_Stated exercise A_.
Reproduce the passage of the Ocracoke article below from "Jo Wood and" up to and including "could be next.".
_Stated exercise B_.
According to the Ocracoke article below, what did Steve and Jo do with the leftover art supplies?

_Excerpt to read_.
##############################

Jo Wood and Steve Chapman explain one of their driftwood art pieces on the Ocracoke beach. Photo: C. Leinbach

Published March 1, 2023

By Connie Leinbach

A brief sojourn on Ocracoke opened two London, England, artists to a new take on following one’s imagination wherever it wants to go.

Steve Chapman and Jo Wood visited Ocracoke in January and while here, they created art on Ocracoke’s beaches with driftwood and other found objects.

It’s all instinct and being attuned to what could be next.

With his art, which can be viewed on Instagram @stevexoh, Steve says, “There’s never a plan. It’s like finding stuff. You just say yes to opportunities.”

An artist, writer and speaker, Steve has 21,000 followers on Instagram.

He doesn’t just post his art but engages his followers in various challenges.

A detail of one of the beach pieces shows a fish licking a lollipop. Photo: C. Leinbach

February was #WTFEB, or “What the Feb.”

This activity is a “daily challenge set on Instagram during February to celebrate the wonkiest month of the year,” he says on his website, in which “hundreds of people from around the world take part each year and produce thousands of weird and wonderful bits of work.”

When he and Jo (@jdwoof) announced that they would visit Ocracoke, some of their followers donated money for art supplies. Since they couldn’t take it all back with them, they donated the leftovers to Ocracoke School.

Steve and Jo came to the island at the invitation of friends Jim and Laura Elms, who live in Wilmington but have homes on Ocracoke.

##############################

_Data_.
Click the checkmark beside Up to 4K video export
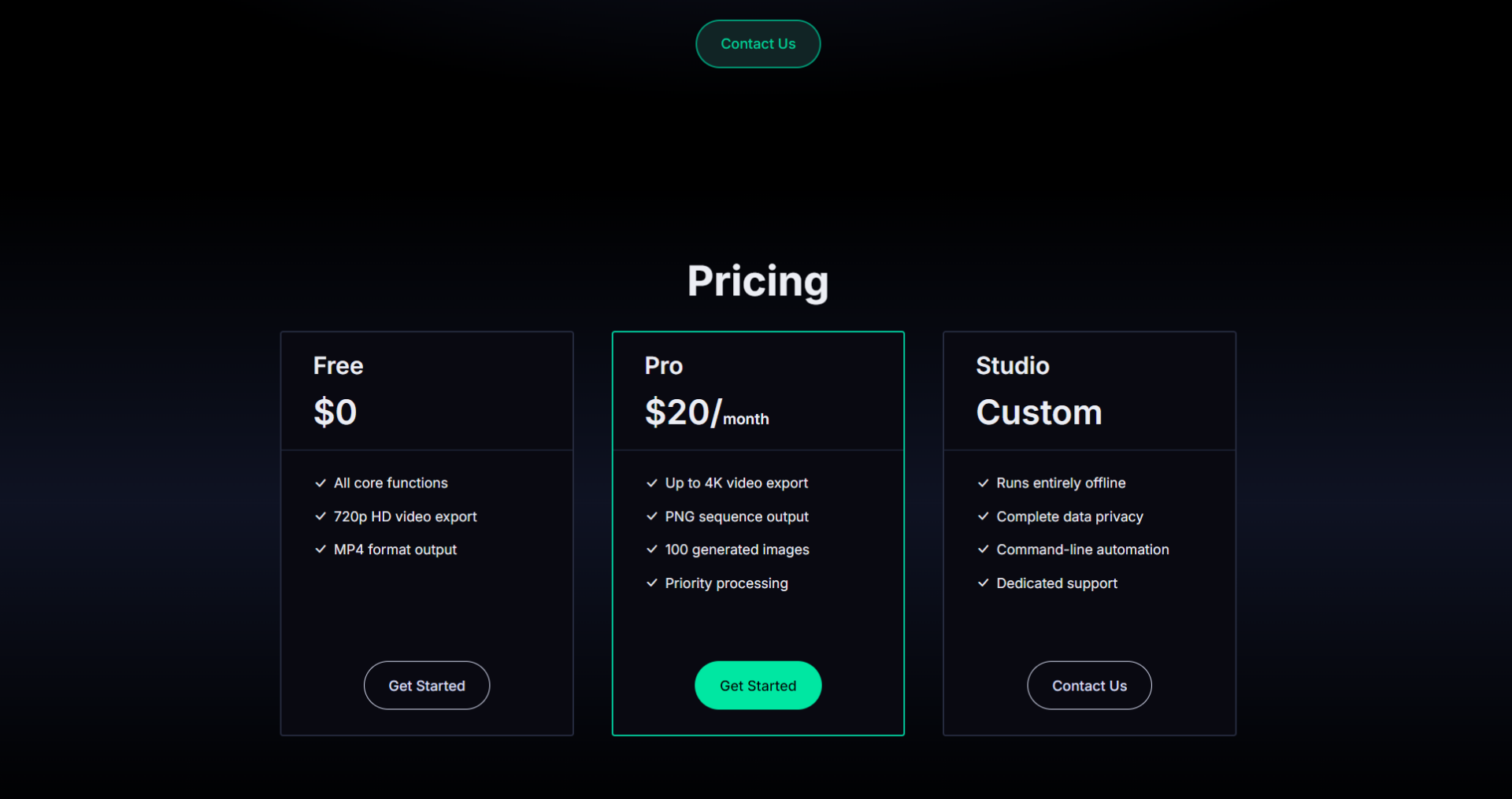1512x799 pixels. tap(652, 483)
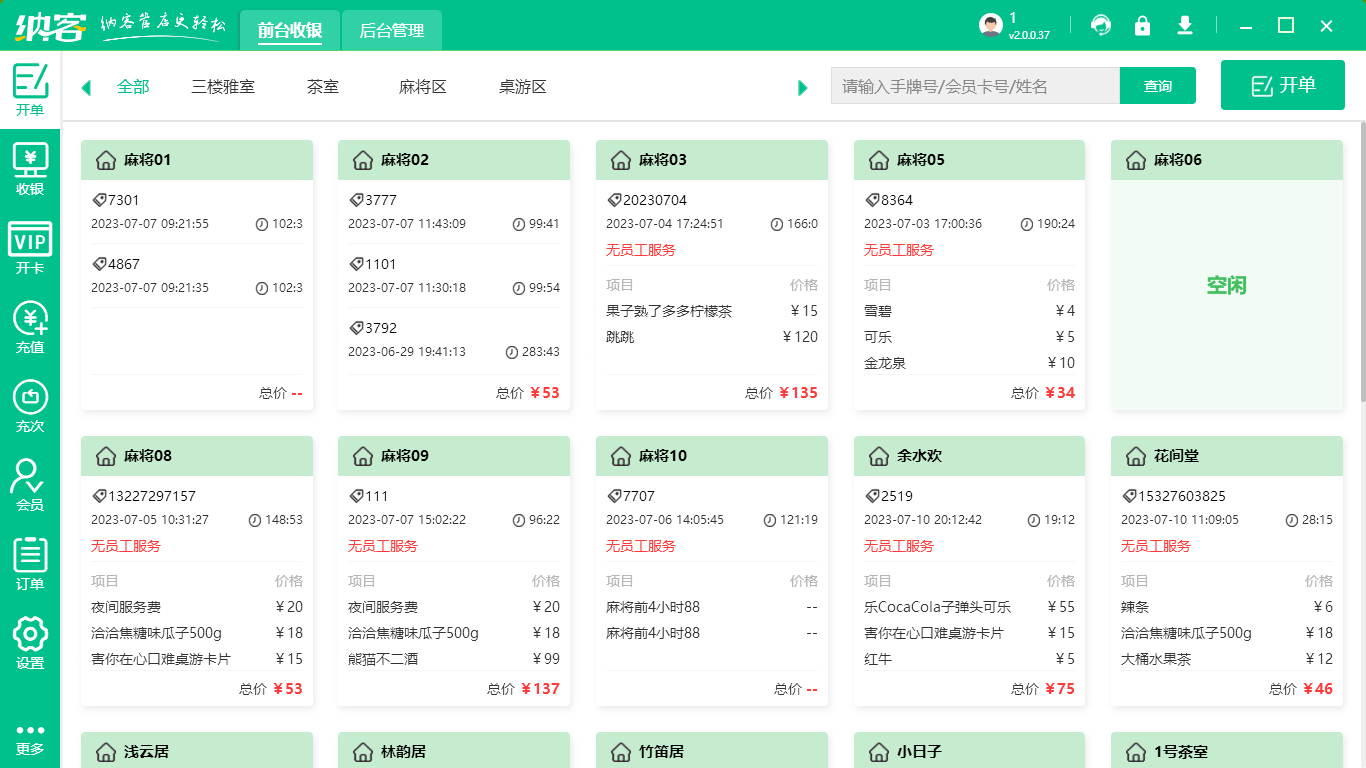
Task: Expand more room categories with the right arrow
Action: (x=802, y=87)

##############################

_Result A_.
Jo Wood and Steve Chapman explain one of their driftwood art pieces on the Ocracoke beach. Photo: C. Leinbach

Published March 1, 2023

By Connie Leinbach

A brief sojourn on Ocracoke opened two London, England, artists to a new take on following one’s imagination wherever it wants to go.

Steve Chapman and Jo Wood visited Ocracoke in January and while here, they created art on Ocracoke’s beaches with driftwood and other found objects.

It’s all instinct and being attuned to what could be next.

_Result B_.
They donated them to Ocracoke School.